大型商業施設建設への外資参入条件を明確化

(ラオス)

ビエンチャン事務所、アジア大洋州課

2015年10月07日

 ラオス商工省は卸売り・小売りに関する商工大臣合意(No.1005/MOIC.DDT、2015年5月22日付)に次いで、ショッピングセンター・百貨店に関する商工大臣合意(No.1950/IC.DDT、2015年9月22日付)を発布した。大型商業施設建設に対する外資規制や商業スペースの販売・リースの規則を定めたもので、外資の参入では100万ドル以上の投資が必要と明確化された。

<投資額により外資比率を規定>

 ラオスでは首都ビエンチャンを中心に大型商業施設の建設が相次ぐ一方、法的整備が追い付いておらず早急に対応する必要性が高まっていた。今回のショッピングセンター・百貨店に関する商工大臣合意は、ショッピングセンターや百貨店の定義、基準、設立許認可、商業スペースのリースや販売などを定めている。まず大型商業施設は、サービス面積が51平方メートル以上のショッピングセンターと、5,001平方メートル以上51平方メートル未満の百貨店と定義し、百貨店はハイパーマーケット、スーパーセンター、スーパーマーケットに分類され、ショッピングセンター内もしくは独立して設立することができるとされる(表1参照)。面積5,001平方メートル未満の商業施設については明示されていない。

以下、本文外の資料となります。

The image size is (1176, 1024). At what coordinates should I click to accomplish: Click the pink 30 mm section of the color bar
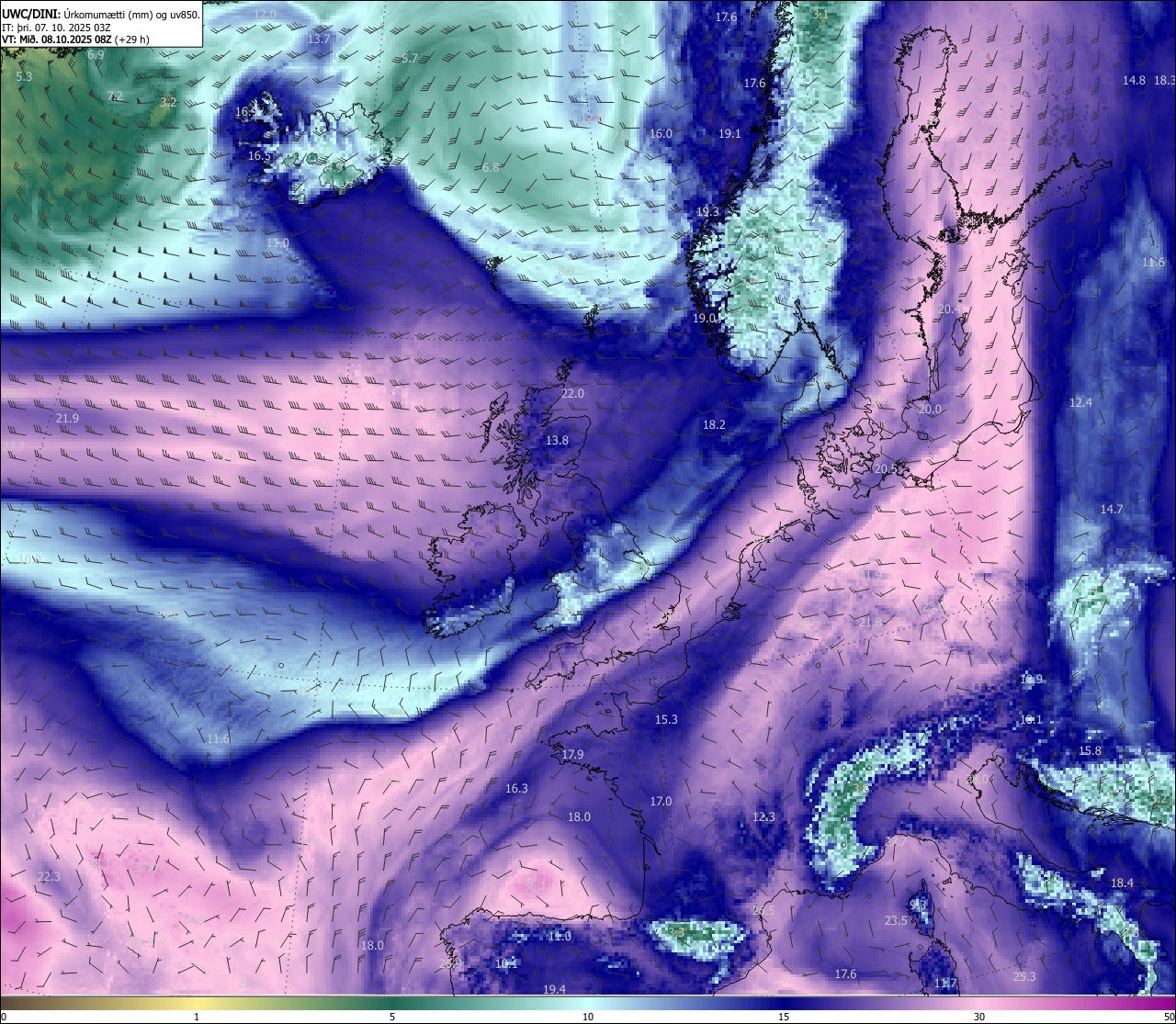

 商工大臣合意では大型商業施設建設への投資について、一定の範囲で外資の進出を認める内容となっている。第9条で、外国投資家や外国企業は、(1)建設費を含む投資額が1,600億キープ(2,000万ドル)以上であれば外資100%、(2)800億キープ(1,000万ドル)以上1,600億キープ未満であれば外資70%まで、(380億キープ(100万ドル)以上800億キープ未満であれば外資51%まで参入できるとしている(表2参照)。一方、独立して建設されるコンビニエンスストアや各種卸売り・小売りを含む80億キープ未満の投資事業についてはラオス人投資家・企業に限定されるとしている。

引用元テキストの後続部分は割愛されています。